Back-tested results are one of the most valuable tools on AlgoMart—but they are also one of the easiest to misunderstand.
New users often focus on headline returns or recent performance without fully considering risk, structure, and context. This article highlights the most common mistakes users make when reading backtests and explains how to avoid them.
The goal is not to distrust backtests—but to use them correctly.

Mistake 1: Treating backtests as predictions
A backtest shows how a strategy would have behaved historically—not how it will perform in the future.
Common misunderstandings include:
Assuming similar returns will repeat
Treating back-tested allocations as forecasts
Expecting smooth performance paths
Backtests provide context, not guarantees. Markets change, regimes shift, and no model can account for every future condition.
How to avoid it:
Use backtests to understand behaviour across environments—not to predict outcomes.
Mistake 2: Focusing only on returns
High cumulative returns are eye-catching, but they rarely tell the full story.
Many users overlook:
Maximum drawdowns
Volatility during stress periods
Recovery times after losses
A strategy that performs well on paper may still be difficult to hold during real drawdowns.
How to avoid it:
Always review drawdowns, volatility, and downside metrics before looking at cumulative performance.
Mistake 3: Comparing strategies with different benchmarks
Not all strategies are designed to beat the same benchmark.
A growth-oriented strategy and a defensive strategy may both succeed—even if their returns differ significantly.
Problems arise when users:
Compare strategies without checking benchmark composition
Assume higher returns mean “better”
Ignore equity/bond mix differences
How to avoid it:
Compare each strategy relative to its own benchmark, not to other strategies with different objectives.
Mistake 4: Ignoring regime behaviour
Many strategies behave differently during:
Bear markets
High-volatility periods
Defensive or emergency regimes
Users sometimes assume allocations are static, when in reality they evolve over time.
How to avoid it:
Review allocation history and understand how the strategy transitions during stress conditions.

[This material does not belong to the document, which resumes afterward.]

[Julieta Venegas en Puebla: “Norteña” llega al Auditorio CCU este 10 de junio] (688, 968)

Mistake 5: Over-optimising the past
Some users attempt to “reverse engineer” a strategy to find the perfect historical window or allocation.
This often leads to:
Curve-fitting bias
Unrealistic expectations
Fragile decision-making
Backtests are most useful when viewed over long periods, including unfavourable environments.
A safer way to read backtests
A disciplined approach includes:
Reading strategy objectives first
Reviewing risk and drawdowns before returns
Understanding benchmarks and regimes
Treating results as historical context
Avoiding short-term performance bias

Important note (informational use):
All AlgoMart backtests, statistics, and strategy data are provided for informational purposes only. They do not represent investment advice, predictions, or guarantees of future performance.
Users should conduct their own due diligence and consult qualified financial professionals where appropriate.